UK scientists have discovered a number of genes which are responsible for developing resistance to a targeted medicine used in the treatment of HER2-Positive breast cancer.
The team at the Institute of Cancer Research in London examined a number of genes that were overactive in women with HER2 Positive breast cancer who had developed a resistance to the drug Lapatinib (Tykerb).
Around 20 per cent of breast cancers are HER2 Positive and the targeted medicines Herceptin and Tykerb are most commonly used to treat women with this type of cancer. However, in some women a drug may stop being effective after being used for a certain period of time.
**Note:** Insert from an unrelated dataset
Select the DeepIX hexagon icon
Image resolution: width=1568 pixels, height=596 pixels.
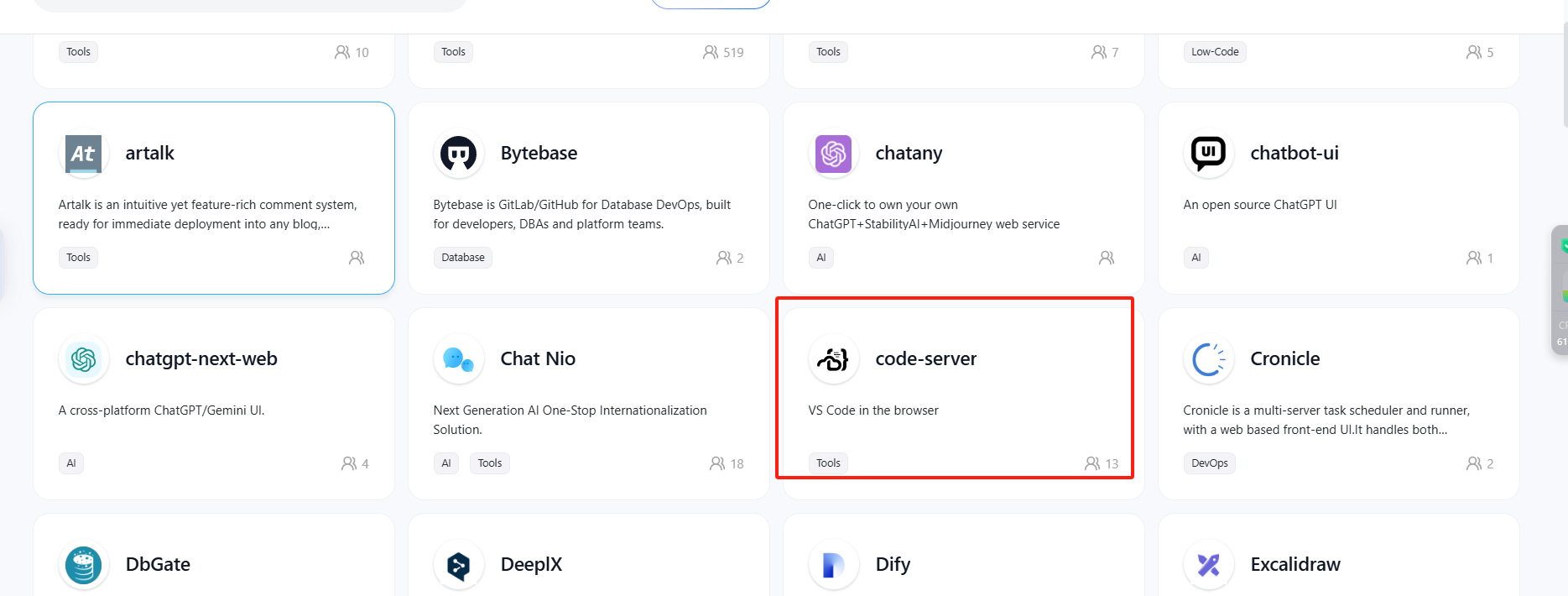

This latest research, funded by Breakthrough Breast Cancer, found several genes which change the way the Tykerb works.
Study co-author Dr Chris Lord a senior staff scientist at the Breakthrough Breast Cancer Research Centre at the Institute of Cancer Research, says the discovery will help to develop and improve the way doctors treat breast cancer.
“We have identified several genes which appear to play a role in resistance to certain drugs. We can use this knowledge to help us develop new targeted therapies for breast cancer patients. Further investigation will be needed before reaching clinical trials but we are confident in the exciting results displayed so far.”
The scientists studied 369 genes which show high level activity in HER2-Postive breast cancers. They disabled these genes individually to see what effect each inactivated gene had on the effectiveness of the Tykerb. Using this method, the scientists have identified several genes such as NIBP, PTEN and RAC1 which, when inactivated, change the way breast tumour cells respond to drugs.
The head of research at Breakthrough Breast Cancer, Richard Francis, says it can be very daunting for women when drugs cease to work.
"This discovery is crucial as in the future it will help us to ensure that drugs, such as Tykerb and Herceptin, continue to treat patients successfully. We are dedicated to discovering new and better therapies for the disease to ensure patients receive effective treatments and care.”
BCAC chair, Libby Burgess, says understanding the genetic mechanisms of drug resistance is an exciting area of research that will lead to the development of more effective breast cancer treatments.
“This is the way of the future. Researchers are unlocking the potential to identify and target the specific genes involved in the growth and spread of each sub-type of breast cancer, both when it is first diagnosed and then down the track if and when the cancer becomes resistant to the drugs used. This will enable researchers to find ways of shutting down the processes that drive the growth and spread of different types of tumours," Libby says.
"It will allow for the development of therapies that can be tailored to overcome drug resistance and effectively treat an individual’s particular type of breast cancer over many years. That’s an incredibly promising and powerful approach that will ultimately transform cancer from a deadly disease into a highly treatable one."
BCAC looks forward to clinical trials that further explore this exciting new approach.